Iron.io experienced a minor incident on August 6, 2018 affecting IronMQ v3 (AWS US-East) and IronWorker Dedicated and 1 more component, lasting 3h 9m. The incident has been resolved; the full update timeline is below.
Affected components
Update timeline
- investigating Aug 06, 2018, 02:14 PM UTC
We are currently investigating this issue.
- investigating Aug 06, 2018, 04:15 PM UTC
We are continuing to investigate this issue.

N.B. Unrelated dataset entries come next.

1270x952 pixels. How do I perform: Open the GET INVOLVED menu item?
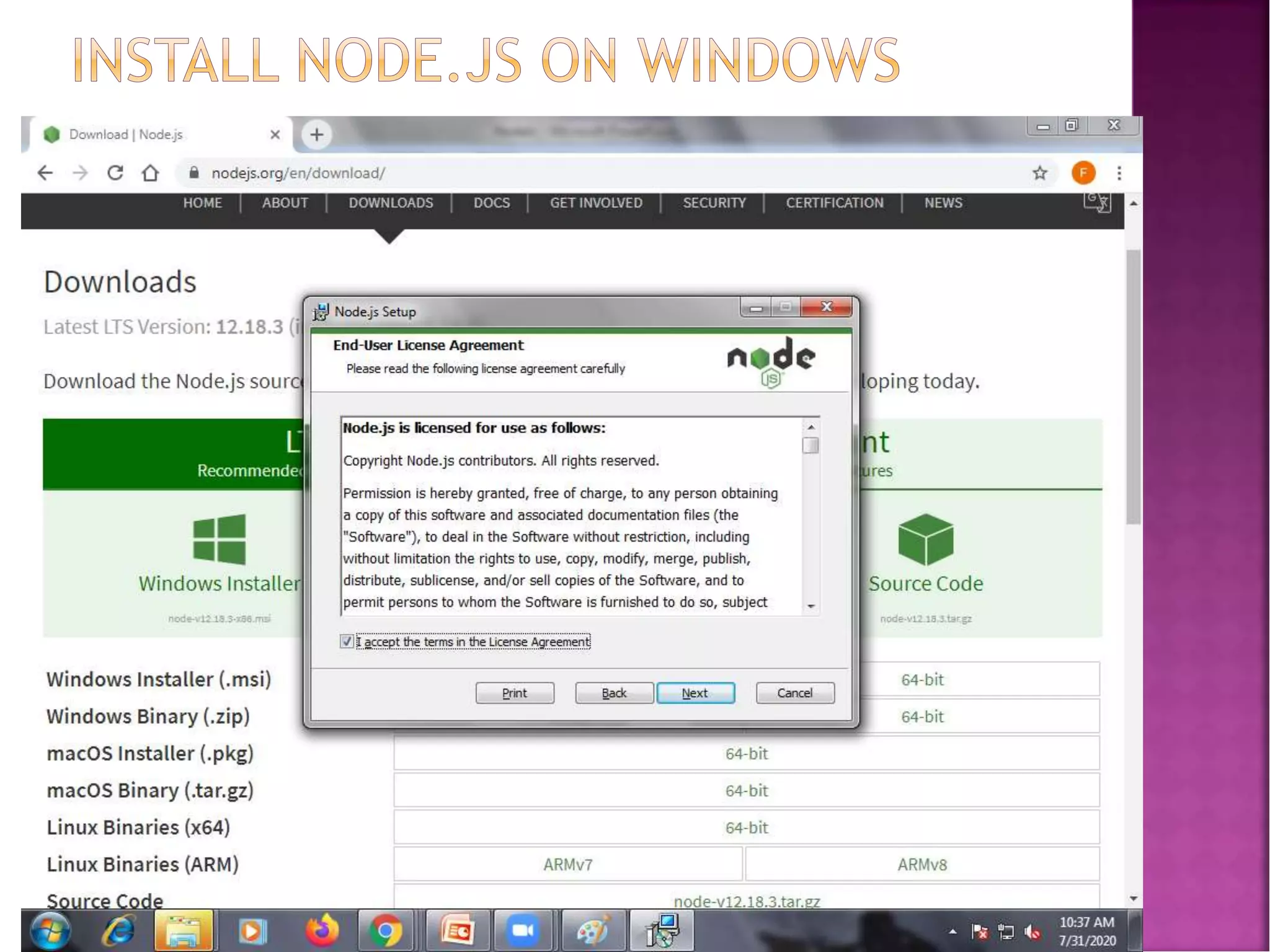(x=596, y=203)
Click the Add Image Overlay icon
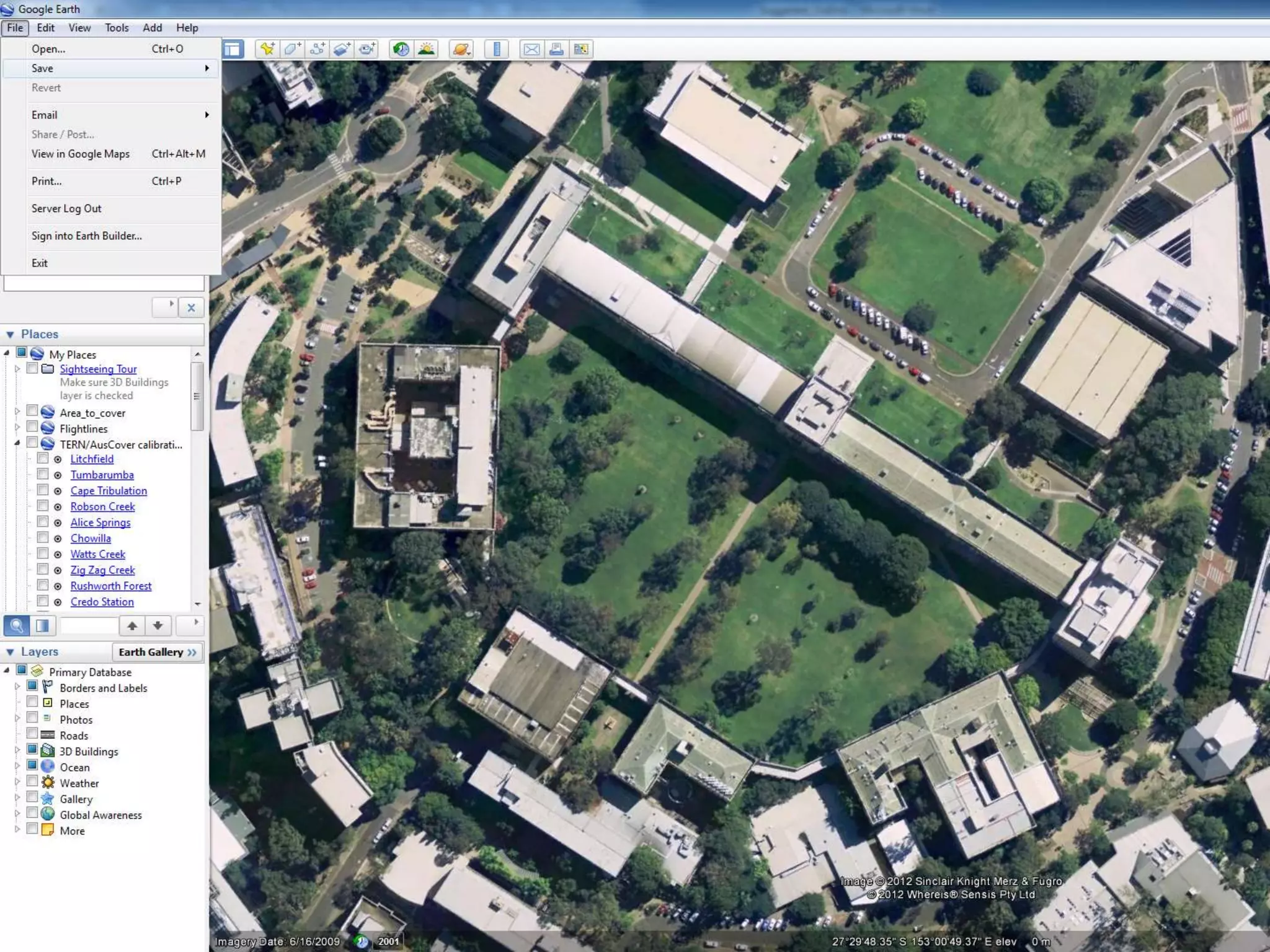1270x952 pixels. (342, 49)
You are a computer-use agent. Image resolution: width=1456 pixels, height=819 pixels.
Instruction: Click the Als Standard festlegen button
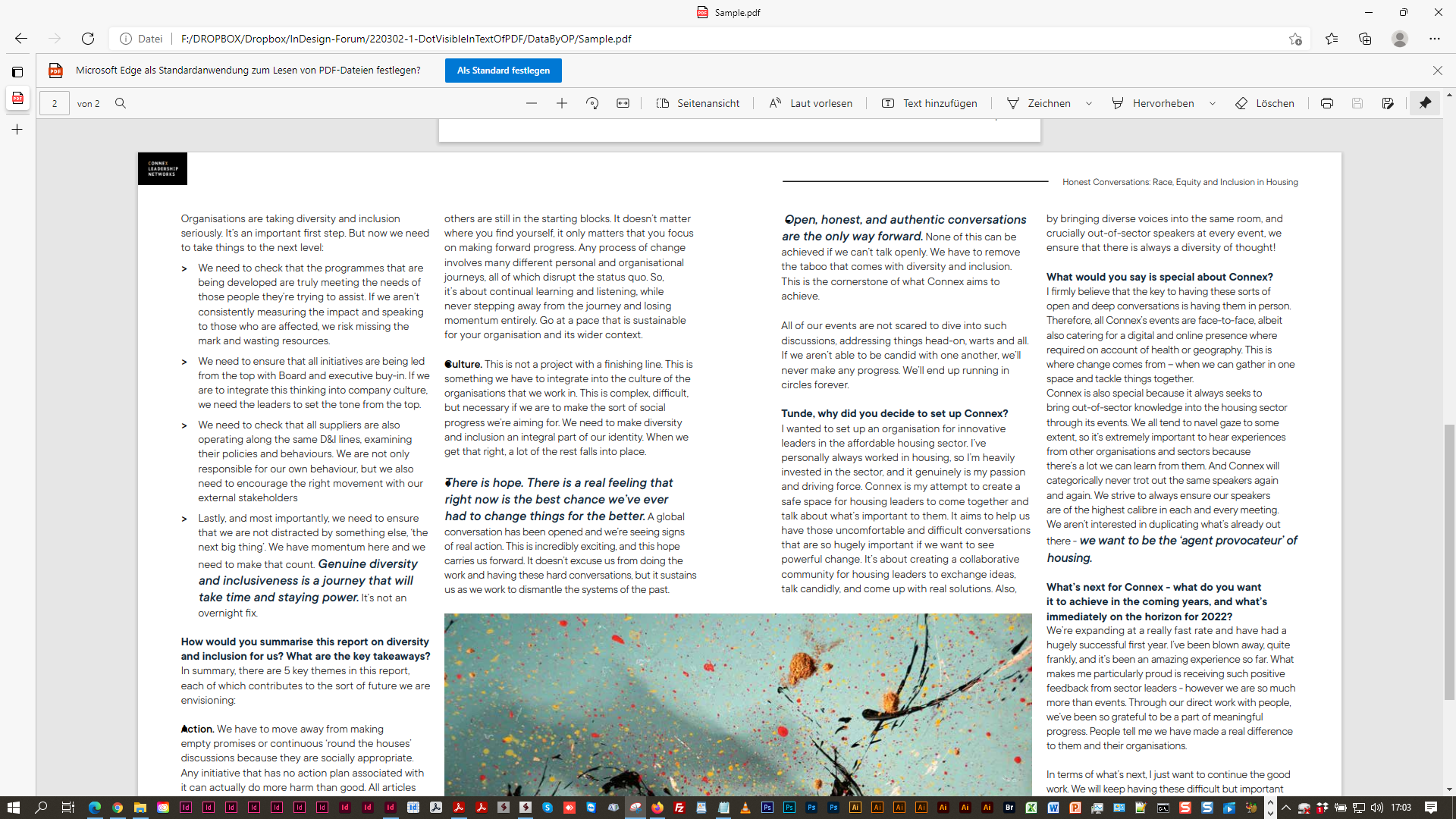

- resolved Aug 06, 2018, 05:23 PM UTC
This incident has been resolved.
- postmortem Aug 08, 2018, 12:23 AM UTC
**Overview** On August 6th, at 15:07 UTC, we noticed connectivity issues across our network. These connectivity issues caused IronMQ to degrade into an unhealthy state which rendered the service un-usable. **What went wrong** At 12:49 AM PDT, the vendor who we rely on for DNS \(AWS Route 53\) experienced issues. In-network connectivity was broken and many components of our network were unable to communicate with each other. When the vendor issue was resolved at 1:04 AM PDT, the issue persisted within our network due to caching and TTL issues. **What we're doing to prevent this from happening again** * We identified the places within network that could have caused this issue and reviewed their caching strategies and TTL times. Multiple cache times were too aggressive and we’ve increased timeouts in the necessary places. We’re testing various failure scenarios within our staging network to confirm the validity of these timeout values. * We’re currently discussing backup DNS strategies as a team and will be posting updates on our blog about our strategy moving forward, and, continued progress. **Resolution time** The incident was resolved at 16:04 UTC.